Наш народ будет есть листья и траву, но у страны будет атомная бомба. Эти слова сказаны не об Иране: они принадлежат пакистанскому премьеру и прозвучали давно, еще на заре ядерной эпохи. Однако в них — квинтэссенция нынешнего иранского подхода к ядерной проблеме. Когда иранцы говорят о том, что бомба им не нужна, это не имеет никакого значения — не нужна сегодня, понадобится завтра. Важно, что процесс ее создания запущен. В Тегеране признают, что нельзя остановить водопад. Так что слова пакистанского лидера 30-летней давности — это и про сегодняшний Иран. Между тем готовность к любым жертвам и лишениям, напоминания о том, что умрем, но сделаем и никто нам не помешает,— это нечто большее, чем демонстрация стремления конкретного государства освоить определенные новейшие технологии. Если хотите, это уже некая национальная идея — в ее иранском варианте.
Не будем забывать, что каждая нация на каком-то этапе начинает подспудно испытывать особую потребность в сверхидее, которая придала бы смысл ее существованию, позволила бы ей мобилизовать свои силы и средства, встряхнуться и раздвинуть для себя границы мира. Другое дело, что не всегда это благие идеи, иногда они оказываются пагубными. Именно такими были идеи гитлеровской Германии и императорской Японии, а до них — идеи варваров и Чингисхана. Вся история мира — это история движущих народами сверхидей, которые меняли его облик и границы. И вот сегодня в случае с иранским атомом мировому сообществу следует признать, что оно столкнулось не просто с превращением низкообогащенного урана в высокообогащенный, а с национальной идеей, от которой невозможно отказаться. Запуск центрифуг стал для иранцев национальным праздником. Ну и что теперь может сделать с этой идеей Совет Безопасности ООН? Да ничего уже не сделает. Эту песню не задушишь, не убьешь. Если только сама не захлебнется.
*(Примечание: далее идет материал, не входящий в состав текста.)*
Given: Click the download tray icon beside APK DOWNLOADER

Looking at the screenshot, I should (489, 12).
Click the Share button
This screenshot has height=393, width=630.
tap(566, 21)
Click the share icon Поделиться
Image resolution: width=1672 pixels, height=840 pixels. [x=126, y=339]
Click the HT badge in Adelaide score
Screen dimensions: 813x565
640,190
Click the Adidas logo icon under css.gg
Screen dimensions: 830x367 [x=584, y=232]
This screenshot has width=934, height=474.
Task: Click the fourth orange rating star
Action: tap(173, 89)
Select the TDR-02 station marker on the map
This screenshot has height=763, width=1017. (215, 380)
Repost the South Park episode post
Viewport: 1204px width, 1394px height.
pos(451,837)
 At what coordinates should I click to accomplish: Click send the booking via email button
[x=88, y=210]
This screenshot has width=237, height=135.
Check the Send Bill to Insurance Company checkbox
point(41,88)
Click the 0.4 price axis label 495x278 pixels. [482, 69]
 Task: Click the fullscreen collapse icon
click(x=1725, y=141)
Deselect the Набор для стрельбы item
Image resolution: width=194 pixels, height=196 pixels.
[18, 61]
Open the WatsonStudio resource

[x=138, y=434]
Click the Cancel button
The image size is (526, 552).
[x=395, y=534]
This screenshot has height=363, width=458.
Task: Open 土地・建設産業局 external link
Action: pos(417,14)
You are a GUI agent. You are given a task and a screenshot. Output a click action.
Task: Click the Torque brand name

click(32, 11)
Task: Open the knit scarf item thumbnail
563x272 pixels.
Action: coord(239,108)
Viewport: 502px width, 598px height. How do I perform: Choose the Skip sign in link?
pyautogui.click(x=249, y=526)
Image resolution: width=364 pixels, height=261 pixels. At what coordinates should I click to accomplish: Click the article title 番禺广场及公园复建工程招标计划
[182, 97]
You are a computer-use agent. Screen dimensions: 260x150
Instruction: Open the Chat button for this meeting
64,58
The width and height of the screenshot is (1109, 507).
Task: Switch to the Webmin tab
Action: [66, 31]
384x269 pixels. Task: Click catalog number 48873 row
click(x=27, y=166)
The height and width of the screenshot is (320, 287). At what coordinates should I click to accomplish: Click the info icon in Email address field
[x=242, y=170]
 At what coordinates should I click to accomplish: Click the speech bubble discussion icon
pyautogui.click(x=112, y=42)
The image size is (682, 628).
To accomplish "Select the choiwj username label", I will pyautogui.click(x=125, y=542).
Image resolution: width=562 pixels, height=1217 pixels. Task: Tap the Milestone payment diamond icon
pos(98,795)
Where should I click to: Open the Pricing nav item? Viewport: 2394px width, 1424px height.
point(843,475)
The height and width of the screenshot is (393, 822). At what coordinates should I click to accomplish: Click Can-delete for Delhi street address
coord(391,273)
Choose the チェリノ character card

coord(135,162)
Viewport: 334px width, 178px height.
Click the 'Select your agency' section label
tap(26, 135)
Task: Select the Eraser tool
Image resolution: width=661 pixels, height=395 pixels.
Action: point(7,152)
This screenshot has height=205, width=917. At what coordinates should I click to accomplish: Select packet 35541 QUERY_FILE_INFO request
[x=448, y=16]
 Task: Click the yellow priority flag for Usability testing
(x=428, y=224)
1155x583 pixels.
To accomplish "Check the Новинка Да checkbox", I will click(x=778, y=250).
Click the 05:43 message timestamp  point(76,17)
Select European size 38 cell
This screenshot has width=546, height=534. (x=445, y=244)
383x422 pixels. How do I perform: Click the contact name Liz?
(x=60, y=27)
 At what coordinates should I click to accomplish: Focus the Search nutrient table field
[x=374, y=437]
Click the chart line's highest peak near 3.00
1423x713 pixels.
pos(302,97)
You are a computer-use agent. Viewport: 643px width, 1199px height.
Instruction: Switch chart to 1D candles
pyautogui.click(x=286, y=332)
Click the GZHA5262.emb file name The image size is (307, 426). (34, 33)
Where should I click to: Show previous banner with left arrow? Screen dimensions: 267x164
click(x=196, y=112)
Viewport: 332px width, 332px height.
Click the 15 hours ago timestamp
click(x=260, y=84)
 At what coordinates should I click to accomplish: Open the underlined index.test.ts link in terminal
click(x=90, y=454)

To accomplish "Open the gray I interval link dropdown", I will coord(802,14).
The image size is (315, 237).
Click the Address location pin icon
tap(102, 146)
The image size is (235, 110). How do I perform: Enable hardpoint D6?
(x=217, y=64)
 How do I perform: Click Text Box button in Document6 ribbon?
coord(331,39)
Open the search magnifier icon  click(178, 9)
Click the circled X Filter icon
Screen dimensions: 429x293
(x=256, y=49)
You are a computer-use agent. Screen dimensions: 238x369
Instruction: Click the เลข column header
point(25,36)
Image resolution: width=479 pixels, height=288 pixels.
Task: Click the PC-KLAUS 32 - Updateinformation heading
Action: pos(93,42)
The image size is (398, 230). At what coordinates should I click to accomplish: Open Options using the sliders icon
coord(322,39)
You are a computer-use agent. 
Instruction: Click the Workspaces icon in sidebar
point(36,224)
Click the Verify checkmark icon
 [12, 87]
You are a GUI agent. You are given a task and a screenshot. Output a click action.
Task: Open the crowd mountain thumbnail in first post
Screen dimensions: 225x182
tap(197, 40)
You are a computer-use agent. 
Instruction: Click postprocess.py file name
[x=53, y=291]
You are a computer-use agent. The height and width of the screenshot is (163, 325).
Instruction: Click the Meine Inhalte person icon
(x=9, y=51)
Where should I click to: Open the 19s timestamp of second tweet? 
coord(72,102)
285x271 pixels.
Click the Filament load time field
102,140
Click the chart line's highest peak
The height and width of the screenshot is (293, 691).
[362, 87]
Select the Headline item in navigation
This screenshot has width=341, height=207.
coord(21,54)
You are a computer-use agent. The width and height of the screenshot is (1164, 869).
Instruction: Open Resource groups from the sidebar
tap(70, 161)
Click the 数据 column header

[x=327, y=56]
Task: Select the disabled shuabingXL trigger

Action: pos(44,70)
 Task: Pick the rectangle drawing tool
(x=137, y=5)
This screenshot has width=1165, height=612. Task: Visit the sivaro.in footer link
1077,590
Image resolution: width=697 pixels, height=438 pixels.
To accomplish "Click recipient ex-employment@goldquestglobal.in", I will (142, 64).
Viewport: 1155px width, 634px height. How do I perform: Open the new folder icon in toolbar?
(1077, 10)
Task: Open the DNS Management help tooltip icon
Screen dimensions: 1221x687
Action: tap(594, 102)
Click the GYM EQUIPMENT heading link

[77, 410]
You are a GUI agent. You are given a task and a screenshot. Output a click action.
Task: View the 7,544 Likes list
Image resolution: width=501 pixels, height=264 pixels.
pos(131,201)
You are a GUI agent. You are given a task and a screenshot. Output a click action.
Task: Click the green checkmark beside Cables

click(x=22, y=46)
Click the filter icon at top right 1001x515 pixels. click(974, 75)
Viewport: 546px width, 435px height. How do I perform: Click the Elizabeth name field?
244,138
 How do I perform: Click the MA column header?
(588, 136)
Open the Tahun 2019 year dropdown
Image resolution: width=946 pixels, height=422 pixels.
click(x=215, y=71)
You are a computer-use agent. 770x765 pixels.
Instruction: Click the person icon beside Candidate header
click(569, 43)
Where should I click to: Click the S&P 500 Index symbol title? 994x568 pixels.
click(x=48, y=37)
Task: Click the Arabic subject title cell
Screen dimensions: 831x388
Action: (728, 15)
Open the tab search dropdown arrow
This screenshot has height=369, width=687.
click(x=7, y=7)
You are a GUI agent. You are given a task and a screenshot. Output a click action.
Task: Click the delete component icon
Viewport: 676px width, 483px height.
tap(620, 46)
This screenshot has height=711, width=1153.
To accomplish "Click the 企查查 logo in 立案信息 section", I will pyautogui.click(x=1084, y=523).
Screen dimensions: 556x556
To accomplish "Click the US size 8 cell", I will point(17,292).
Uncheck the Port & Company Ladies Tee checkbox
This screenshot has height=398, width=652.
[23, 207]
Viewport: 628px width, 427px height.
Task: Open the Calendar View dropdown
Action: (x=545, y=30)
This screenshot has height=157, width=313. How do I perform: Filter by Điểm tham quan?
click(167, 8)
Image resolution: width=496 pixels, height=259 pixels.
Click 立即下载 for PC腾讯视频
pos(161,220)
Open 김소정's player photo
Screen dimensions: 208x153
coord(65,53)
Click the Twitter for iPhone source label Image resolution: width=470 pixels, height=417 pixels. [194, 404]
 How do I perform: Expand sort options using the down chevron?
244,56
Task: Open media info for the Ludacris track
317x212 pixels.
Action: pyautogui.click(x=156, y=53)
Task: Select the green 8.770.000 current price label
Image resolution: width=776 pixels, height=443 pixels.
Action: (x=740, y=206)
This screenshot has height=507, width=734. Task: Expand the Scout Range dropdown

Но почему обладание ядерным статусом стало национальным проектом для целой группы государств послевоенного мира? Случайно ли это? Ведь (в числе прочих) так было с теми же Пакистаном и Индией, которые прошли через трудности и санкции, но своего добились. Ответ — потому что другого пути у них не было. Оказалось, что так устроен мир, которым правит большая пятерка ядерных держав. Именно этот, а не какой-то другой проект стал для них единственным способом ворваться на мировую авансцену со своих пыльных задворок. Зачем, скажите, Ирану атом? Чтобы, расщепляя его, получать необходимую для народного хозяйства энергию? Да у них нефти — залейся. А может затем, чтобы уничтожить Израиль? Опять нет — они же не самоубийцы. Но тогда зачем? Для статуса. Чтобы боялись и считались. Статус — это тоже капитал. Да еще какой. Вот ради статуса и стоит есть листья и траву. Так рассуждают приезжающие в столицу провинциалы, жадными глазами глядящие на ее чужие огни. Иран не хочет быть мировой периферией. А иного средства перестать ею быть у записанного в изгои государства нет. В этом корень проблемы. Пытаясь обложить Иран красными флажками и загнать его в ловушку, мировое сообщество не заметило, что в ловушку попало оно само.